## Your task
Please retype every line of the material below exactly, leaving out the pictures.

Collected data entries
________

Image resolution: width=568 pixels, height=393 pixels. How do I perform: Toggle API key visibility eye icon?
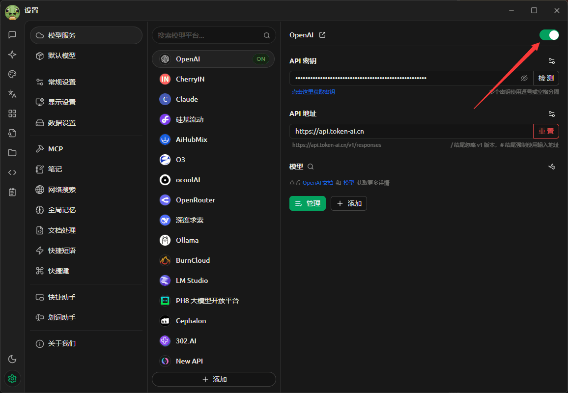click(x=524, y=78)
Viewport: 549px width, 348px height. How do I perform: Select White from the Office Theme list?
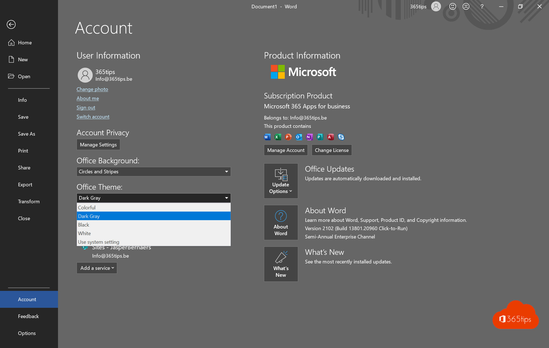154,233
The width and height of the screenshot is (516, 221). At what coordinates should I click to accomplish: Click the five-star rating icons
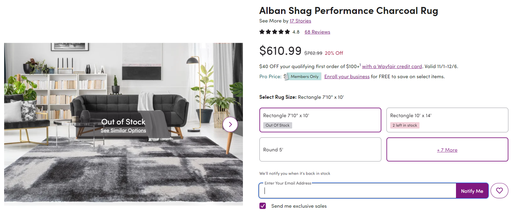[275, 32]
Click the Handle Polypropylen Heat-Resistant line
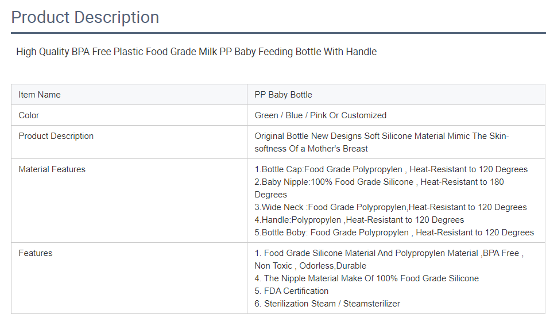Image resolution: width=546 pixels, height=314 pixels. click(359, 220)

________

## Task output
Image resolution: width=568 pixels, height=393 pixels. How do I perform: Toggle API key visibility eye icon?
click(x=524, y=78)
Viewport: 549px width, 348px height. How do I perform: Select White from the Office Theme list?
154,233
The width and height of the screenshot is (516, 221). At what coordinates should I click to accomplish: Click the five-star rating icons
[275, 32]
Click the Handle Polypropylen Heat-Resistant line
Image resolution: width=546 pixels, height=314 pixels. click(359, 220)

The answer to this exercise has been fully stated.